Libera: Comune di Pisa rimuove edicola confiscata alla mafia

Libera: Comune di Pisa rimuove edicola confiscata alla mafia

Era chiusa da anni, ma c’era un progetto per rivitalizzarla, anche se in altra forma. Da ora non c’è più. L’edicola nel centro di Pisa, confiscata a un clan mafioso e data in gestione a Libera, non è più al suo posto nel cuore del centro storico pisano.

“L’ha rimossa il Comune – spiega Nicola Pedretti, della segreteria regionale di Libera – ma non ci hanno dato altre spiegazioni affermando che il personale competente era in ferie”. Ciò che lascia perplessi gli attivisti di Libera sono le modalità di rimozione del chiosco, avvenute nella giornata di Capodanno perché il 31 dicembre l’edicola era regolarmente al suo posto, in borgo Stretto.

“Non sappiamo – spiega Pedretti – se c’è stata un’interlocuzione, e in quale forma, con l’Agenzia nazionale dei beni confiscati, e proprietaria del bene. Noi siamo rimasti alla proposta dei mesi scorsi del sindaco di Pisa, Michele Conti, che voleva spostare il chiosco nella vicina piazza Garibaldi. Eravamo in attesa di ulteriori chiarimenti sul progetto e invece l’edicola è sparita, tra l’altro mandando al macero disegni e testi esposti in una bacheca e frutto di un progetto avviato nelle scorse settimane con gli studenti delle scuole pisane”.

“Apriamo l’anno con una notizia pessima, assolutamente inaspettata e fuori da ogni accordo preso finora. L’edicola confiscata è stata rimossa dal Comune di Pisa ieri”. Lo scrive su Fb il presidio pisano ‘Giancarlo Siani’ di Libera riguardo al chiosco rimosso ieri. “Abbiamo lavorato con impegno – sostiene Libera – per mantenere vivo il simbolo che l’impronta della criminalità organizzata ha lasciato sul nostro territorio e non più tardi dello scorso maggio le settimane di mobilitazione per l’edicola avevano risvegliato l’interesse cittadino sul tema.

Grazie alla mobilitazione di un’ampia fetta della popolazione, dalle scuole alle associazioni studentesche, e il supporto in prima persona di Don Ciotti e del sindaco, Michele Conti, oltre che l’impegno garantito dai rettori delle Università di Pisa e della Scuola Superiore Sant’Anna, erano stati presi accordi con il Comune per preservare questo simbolo, garantendo una continuità nel messaggio e nell’utilizzo a scopo sociale”.
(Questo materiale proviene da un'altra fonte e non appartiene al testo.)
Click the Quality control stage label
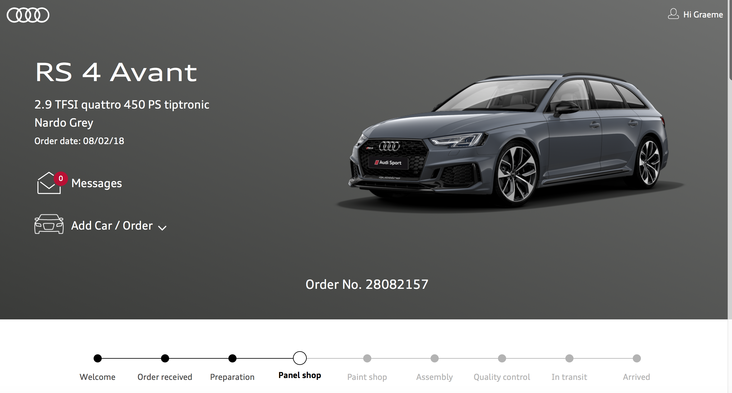[x=502, y=377]
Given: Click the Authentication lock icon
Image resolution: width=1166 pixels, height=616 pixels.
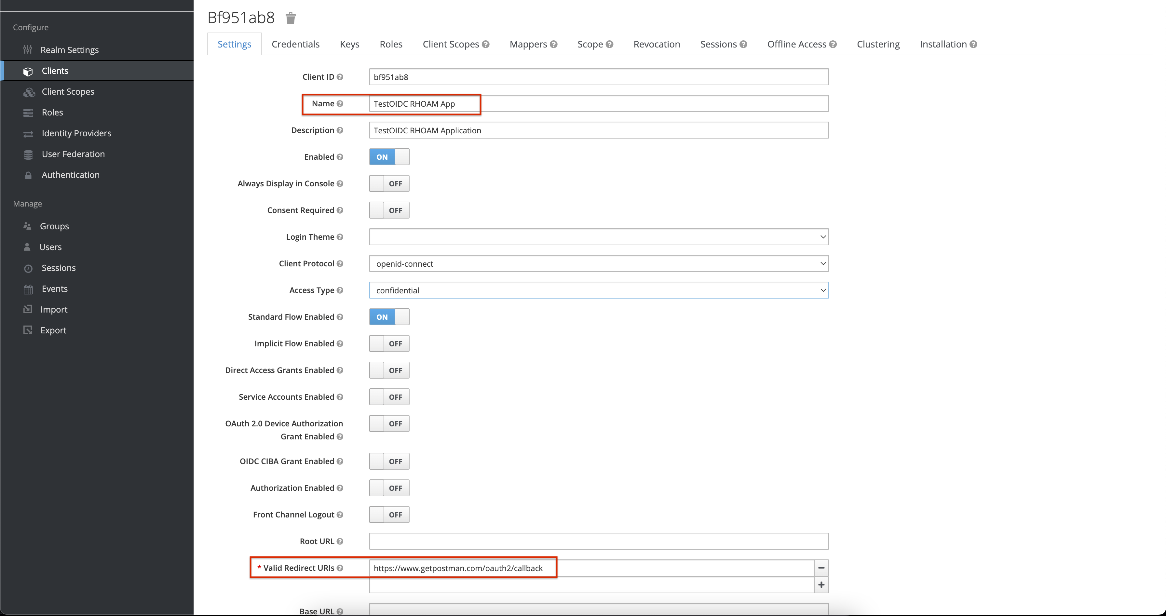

Infine, Libera Pisa si dice “indignata per un atto che non tardiamo a definire vile”. “Non solo hanno rimosso un simbolo della lotta alla criminalità organizzata – conclude la nota – ma oltretutto hanno distrutto tutti i messaggi di speranza che i ragazzi delle scuole avevano appeso all’edicola. Alla nostra richiesta di spiegazioni al Comune ci hanno risposto che erano tutti in ferie”.